Pull every line with "agent" from the data below and copy it.

** DATA RECORDS follows **

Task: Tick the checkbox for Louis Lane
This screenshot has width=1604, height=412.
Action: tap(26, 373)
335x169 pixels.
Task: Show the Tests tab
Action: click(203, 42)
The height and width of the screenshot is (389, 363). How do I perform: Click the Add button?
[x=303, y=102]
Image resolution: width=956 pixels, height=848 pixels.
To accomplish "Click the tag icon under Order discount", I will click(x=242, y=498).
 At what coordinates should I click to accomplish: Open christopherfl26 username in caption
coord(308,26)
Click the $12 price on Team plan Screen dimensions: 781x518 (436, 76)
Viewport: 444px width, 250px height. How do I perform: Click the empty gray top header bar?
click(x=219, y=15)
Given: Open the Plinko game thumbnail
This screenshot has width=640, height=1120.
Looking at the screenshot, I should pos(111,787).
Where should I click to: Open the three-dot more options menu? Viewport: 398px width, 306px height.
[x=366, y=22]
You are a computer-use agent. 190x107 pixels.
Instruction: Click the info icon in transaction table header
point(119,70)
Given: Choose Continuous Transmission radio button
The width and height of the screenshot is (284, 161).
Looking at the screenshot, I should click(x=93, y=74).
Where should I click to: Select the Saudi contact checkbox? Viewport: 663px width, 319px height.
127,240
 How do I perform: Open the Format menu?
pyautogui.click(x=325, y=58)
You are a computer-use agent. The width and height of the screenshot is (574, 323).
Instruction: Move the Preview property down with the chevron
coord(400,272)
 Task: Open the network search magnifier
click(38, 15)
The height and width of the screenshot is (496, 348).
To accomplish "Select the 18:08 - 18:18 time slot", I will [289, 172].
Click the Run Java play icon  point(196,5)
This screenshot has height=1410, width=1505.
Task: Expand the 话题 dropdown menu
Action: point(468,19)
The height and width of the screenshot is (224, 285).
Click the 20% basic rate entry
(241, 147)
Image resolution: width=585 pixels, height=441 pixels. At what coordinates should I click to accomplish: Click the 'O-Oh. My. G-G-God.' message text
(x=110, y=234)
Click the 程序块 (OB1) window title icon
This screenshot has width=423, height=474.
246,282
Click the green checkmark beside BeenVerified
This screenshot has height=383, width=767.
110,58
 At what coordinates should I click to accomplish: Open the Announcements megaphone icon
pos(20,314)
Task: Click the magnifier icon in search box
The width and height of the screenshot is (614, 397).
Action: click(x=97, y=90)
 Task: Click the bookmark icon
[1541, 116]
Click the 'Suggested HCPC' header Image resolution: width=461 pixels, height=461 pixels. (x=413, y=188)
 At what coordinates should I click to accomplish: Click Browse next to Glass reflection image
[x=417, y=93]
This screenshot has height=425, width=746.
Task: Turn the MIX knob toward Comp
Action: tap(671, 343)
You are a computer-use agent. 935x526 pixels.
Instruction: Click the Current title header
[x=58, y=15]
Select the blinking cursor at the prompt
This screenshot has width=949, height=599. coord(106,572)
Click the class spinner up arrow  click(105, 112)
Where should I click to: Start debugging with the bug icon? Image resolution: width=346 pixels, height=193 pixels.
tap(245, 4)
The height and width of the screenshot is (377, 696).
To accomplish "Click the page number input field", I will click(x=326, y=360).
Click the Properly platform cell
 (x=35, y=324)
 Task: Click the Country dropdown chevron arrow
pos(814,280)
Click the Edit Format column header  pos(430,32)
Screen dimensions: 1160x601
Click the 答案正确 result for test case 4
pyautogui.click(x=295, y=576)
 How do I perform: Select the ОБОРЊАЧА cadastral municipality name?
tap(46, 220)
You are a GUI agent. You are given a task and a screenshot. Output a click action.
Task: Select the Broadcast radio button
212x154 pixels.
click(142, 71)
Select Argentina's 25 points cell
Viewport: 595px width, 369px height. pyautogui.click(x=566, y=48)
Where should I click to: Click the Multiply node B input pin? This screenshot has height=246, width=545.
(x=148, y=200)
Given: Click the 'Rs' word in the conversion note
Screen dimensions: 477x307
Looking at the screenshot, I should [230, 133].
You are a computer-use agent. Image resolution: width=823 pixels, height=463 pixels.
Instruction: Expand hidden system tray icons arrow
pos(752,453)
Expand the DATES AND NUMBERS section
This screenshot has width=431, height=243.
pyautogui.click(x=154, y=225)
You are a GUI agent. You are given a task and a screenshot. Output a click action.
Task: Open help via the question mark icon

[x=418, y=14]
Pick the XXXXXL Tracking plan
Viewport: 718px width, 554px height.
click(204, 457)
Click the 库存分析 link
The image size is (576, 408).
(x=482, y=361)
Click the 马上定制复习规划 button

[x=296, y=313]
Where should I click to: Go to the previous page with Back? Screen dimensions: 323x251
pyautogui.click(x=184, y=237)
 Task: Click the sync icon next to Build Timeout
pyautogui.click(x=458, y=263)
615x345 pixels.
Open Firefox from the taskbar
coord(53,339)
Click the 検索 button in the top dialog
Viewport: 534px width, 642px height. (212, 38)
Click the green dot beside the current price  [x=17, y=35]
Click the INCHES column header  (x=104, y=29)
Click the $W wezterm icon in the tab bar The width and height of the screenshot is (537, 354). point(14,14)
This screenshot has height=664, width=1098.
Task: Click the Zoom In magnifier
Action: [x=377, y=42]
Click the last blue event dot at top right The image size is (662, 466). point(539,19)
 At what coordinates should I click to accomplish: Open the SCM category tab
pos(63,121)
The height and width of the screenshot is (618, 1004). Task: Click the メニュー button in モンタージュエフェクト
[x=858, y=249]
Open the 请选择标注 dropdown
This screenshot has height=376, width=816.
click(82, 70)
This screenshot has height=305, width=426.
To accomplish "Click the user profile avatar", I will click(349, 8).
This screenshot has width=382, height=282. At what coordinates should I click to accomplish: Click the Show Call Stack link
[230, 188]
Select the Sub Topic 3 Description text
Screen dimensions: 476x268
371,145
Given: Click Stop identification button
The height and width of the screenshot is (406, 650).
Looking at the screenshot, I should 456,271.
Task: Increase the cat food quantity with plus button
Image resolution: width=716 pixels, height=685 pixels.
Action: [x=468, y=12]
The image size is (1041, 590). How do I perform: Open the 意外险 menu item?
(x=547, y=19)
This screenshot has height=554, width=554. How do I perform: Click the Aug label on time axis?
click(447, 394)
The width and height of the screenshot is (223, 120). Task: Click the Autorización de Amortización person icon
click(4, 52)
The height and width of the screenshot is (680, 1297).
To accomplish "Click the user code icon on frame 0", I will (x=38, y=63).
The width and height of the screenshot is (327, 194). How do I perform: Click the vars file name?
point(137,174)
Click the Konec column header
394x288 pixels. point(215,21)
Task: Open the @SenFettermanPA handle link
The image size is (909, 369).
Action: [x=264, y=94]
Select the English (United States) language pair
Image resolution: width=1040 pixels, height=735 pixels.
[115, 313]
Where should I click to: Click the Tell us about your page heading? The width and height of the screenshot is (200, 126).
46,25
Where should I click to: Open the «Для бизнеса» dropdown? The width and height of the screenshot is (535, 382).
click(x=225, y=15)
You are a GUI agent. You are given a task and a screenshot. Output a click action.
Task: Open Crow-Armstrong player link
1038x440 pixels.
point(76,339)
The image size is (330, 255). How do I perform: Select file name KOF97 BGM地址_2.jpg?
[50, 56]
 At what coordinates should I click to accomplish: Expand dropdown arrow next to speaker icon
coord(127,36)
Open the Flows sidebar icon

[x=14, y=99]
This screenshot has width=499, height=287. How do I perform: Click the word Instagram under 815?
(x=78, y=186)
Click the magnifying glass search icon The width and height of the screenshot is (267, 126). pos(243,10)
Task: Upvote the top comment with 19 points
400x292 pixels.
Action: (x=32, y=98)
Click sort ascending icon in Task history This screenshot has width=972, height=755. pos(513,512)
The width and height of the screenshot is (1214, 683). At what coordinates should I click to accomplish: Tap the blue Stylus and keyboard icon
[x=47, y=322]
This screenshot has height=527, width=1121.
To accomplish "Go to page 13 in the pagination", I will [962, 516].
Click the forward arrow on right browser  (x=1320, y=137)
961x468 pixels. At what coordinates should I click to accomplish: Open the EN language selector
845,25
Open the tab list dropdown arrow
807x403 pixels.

** End of DATA RECORDS **

**RESPONSE:**
You are a computer-use agent. 190x107 pixels.
You are a computer-use agent. The width and height of the screenshot is (574, 323).
You are a computer-use agent. 935x526 pixels.
You are a GUI agent. You are given a task and a screenshot. Output a click action.
You are a computer-use agent. Image resolution: width=823 pixels, height=463 pixels.
You are a GUI agent. You are given a task and a screenshot. Output a click action.
You are a GUI agent. You are given a task and a screenshot. Output a click action.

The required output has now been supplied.